By Paul Sandle LONDON (Reuters) – Burberry Group has appointed Daniel Lee as its new chief creative officer, replacing Riccardo Tisci, who is stepping down after presenting his final runway show for the British luxury brand on Monday. The end of Tisci’s near five-year tenure at Burberry follows the arrival of Jonathan Akeroyd as new […]
Designer Daniel Lee replaces Riccardo Tisci at Burberry
By Paul Sandle
LONDON (Reuters) – Burberry Group has appointed Daniel Lee as its new chief creative officer, replacing Riccardo Tisci, who is stepping down after presenting his final runway show for the British luxury brand on Monday.
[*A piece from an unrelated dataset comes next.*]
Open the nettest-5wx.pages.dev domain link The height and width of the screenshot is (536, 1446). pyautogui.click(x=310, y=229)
The end of Tisci’s near five-year tenure at Burberry follows the arrival of Jonathan Akeroyd as new chief executive earlier this year. Chief Financial Officier Julie Brown is also leaving to join drugmaker GSK.
Lee was creative director at Italy’s Bottega Veneta from 2018 to 2021, and has previously worked at Celine, Maison Margiela, Balenciaga and Donna Karan, Burberry said on Wednesday.
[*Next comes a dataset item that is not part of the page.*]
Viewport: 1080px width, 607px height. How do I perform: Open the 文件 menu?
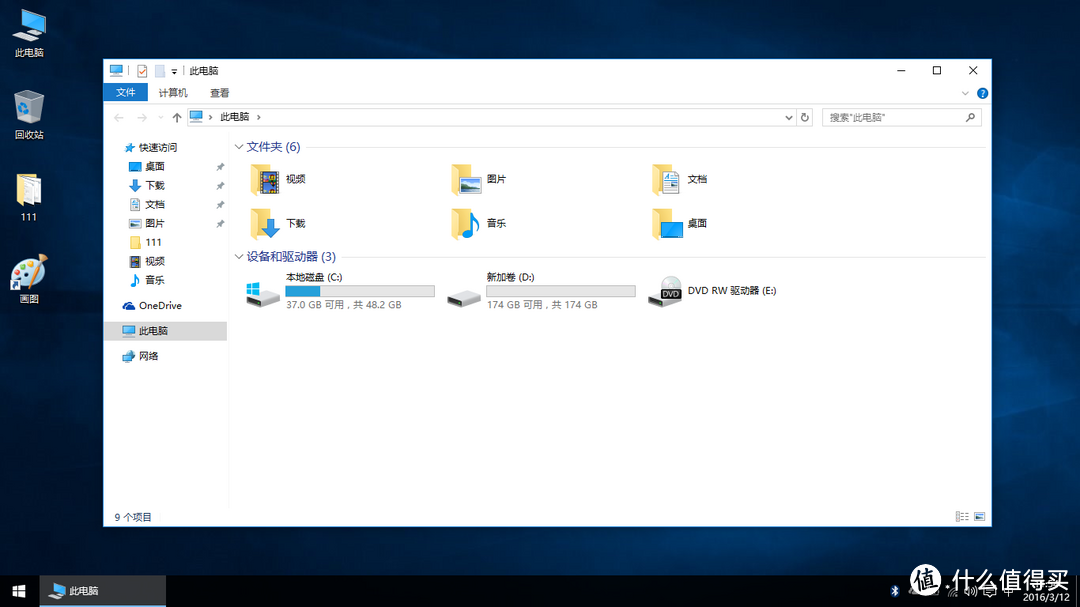(x=125, y=92)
The 35-year-old Central Saint Martins graduate successfully ignited the Italian label’s popularity with younger consumers and boosted sales with popular accessories including pillowy leather clutch handbags and slip-on heels.
He departed suddenly from the Kering-owned brand last November, just three years into his position.
Lee, born in Yorkshire where Burberry manufactures its famous trench coats, said he was honoured to join the British fashion house and build on Tisci’s legacy.
Shares in Burberry rose 3.2% in early deals on Wednesday, one of the few gainers in the FTSE 100 index which was 2% lower.
Stifel analyst Rogerio Fujimori said the change should be seen as a long-term positive given Lee’s successful track record in ready-to-wear.
Luca Solca at Bernstein said Lee could develop product categories such as handbags and shoes.
“So far, the British brand has struggled to make its mark in these categories and create high profile iconic products,” he said. “Daniel [Lee] could open this opportunity.”
However, the change could also increase the level of uncertainty and perceived lack of direction, following recent departures of the CEO and CFO and as the macroeconomic situation potentially deteriorates, said Thomas Chauvet of Citi.
Tisci was the creative force behind former chief executive Marco Gobbetti’s strategy to elevate the position of the 166-year-old brand in the luxury sector.
His designs, many of which featured a new Thomas Burberry “TB” monogram, strengthened the brand’s streetwear offer and attracted a younger and more diverse community of customers.
Stifel’s Fujimori said his collections were however “not able to create the strong buzz seen at the hottest luxury brands in the past five years”, such as Dior, YSL, Bottega Veneta and Balenciaga, which Burberry needed to accelerate top-line growth.